* **Tarefas**:
- 1) Traduza para o inglês esta frase do trecho sobre saúde pública: "Está assegurado na Constituição Federal o direito do cidadão à prevenção e proteção de sua saúde, e também o dever do Estado de prestar tal assistência."
- 2) Segundo o trecho sobre saúde pública, por que o Estado efetua escolhas, estabelecendo critérios e prioridades? Responda em uma a três frases.
- 3) Resuma o trecho sobre saúde pública em duas frases.

3. CONCLUSÃO
O presente estudo partiu da necessidade de melhor compreensão da realidade da saúde pública brasileira hodiernamente, ante o problema paradoxal entre a omissão do Estado, vezes por escassez de recursos, e a limitação imposta à atuação do Poder Judiciário nestes casos, em homenagem à tripartição dos poderes.
Como bem estudado, a saúde – e consequentemente o direito à vida – é o bem objeto de maior proteção constitucional, bem como por todo o sistema normativo vigente. Está assegurado na Constituição Federal o direito do cidadão à prevenção e proteção de sua saúde, e também o dever do Estado de prestar tal assistência. Nesse sentido, a Carta Magna não outorgou ao Estado o dever de apenas promover a saúde, tendo-lhe incumbido ainda a obrigação de proporcionar aos cidadãos outros direitos sociais.
Contudo, apesar de toda a garantia declarada, basta prestar atenção aos noticiários, e não muito longe, a seu cotidiano próprio para realizar que em um país onde faltam tantos direitos garantidos, como educação, moradia, saúde e emprego, é por demais pueril almejar uma eficácia plena da Lei Maior, inserindo-se a nação em uma incessante busca de aproximar o real do ideal.
A escassez dos recursos públicos é nítida e, segundo demonstrado, ao contrário das necessidades da população, os recursos são finitos. Diante dessa miserabilidade de orçamento, o Estado efetua escolhas, estabelecendo critérios e prioridades, e definindo políticas públicas a serem implementadas.
Entretanto, ao realizar suas escolhas, o Estado, por vezes, não considera a prioridade e sobre valência que revestem tais direitos, deixando muitas ações relativas à saúde à mercê da iniciativa privada, olvidando-se da existência de hipossuficientes, incapazes de prover-lhes a devida assistência. A vinculação do orçamento público aos objetivos constitucionais deveria ser estritamente observada.

* **Dados coletados**:
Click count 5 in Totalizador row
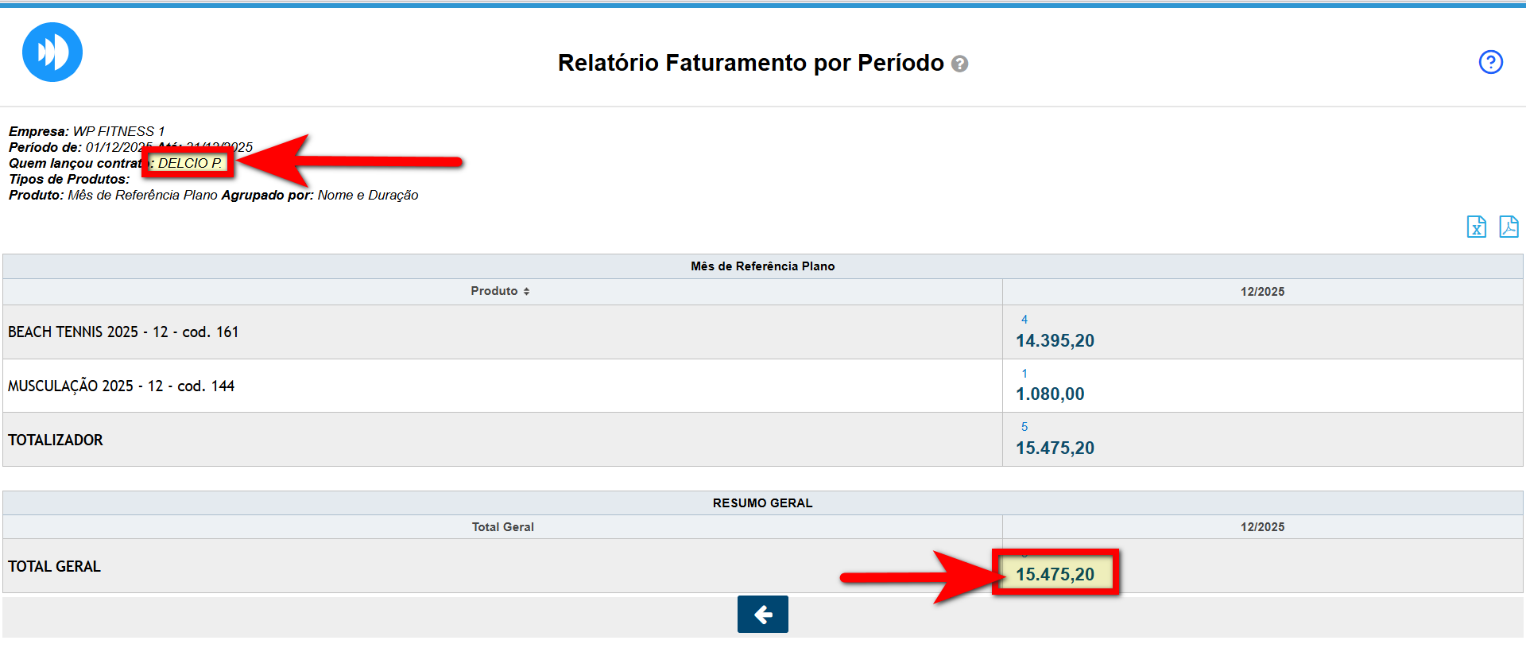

* **Respostas por tarefa**:
- 1) The Federal Constitution guarantees the citizen's right to the prevention and protection of their health, as well as the State's duty to provide such assistance.

- 2) O Estado faz escolhas por causa da escassez do orçamento público. Ao contrário das necessidades da população, os recursos são finitos. Por isso ele define critérios, prioridades e as políticas públicas a serem implementadas.

- 3) A Constituição Federal assegura ao cidadão o direito à saúde e impõe ao Estado o dever de prestar essa assistência, mas, num país onde faltam tantos direitos, é pueril esperar plena eficácia da Lei Maior. Com recursos finitos, o Estado faz escolhas que às vezes deixam a saúde à mercê da iniciativa privada e esquecem os hipossuficientes, embora o orçamento devesse estar estritamente vinculado aos objetivos constitucionais.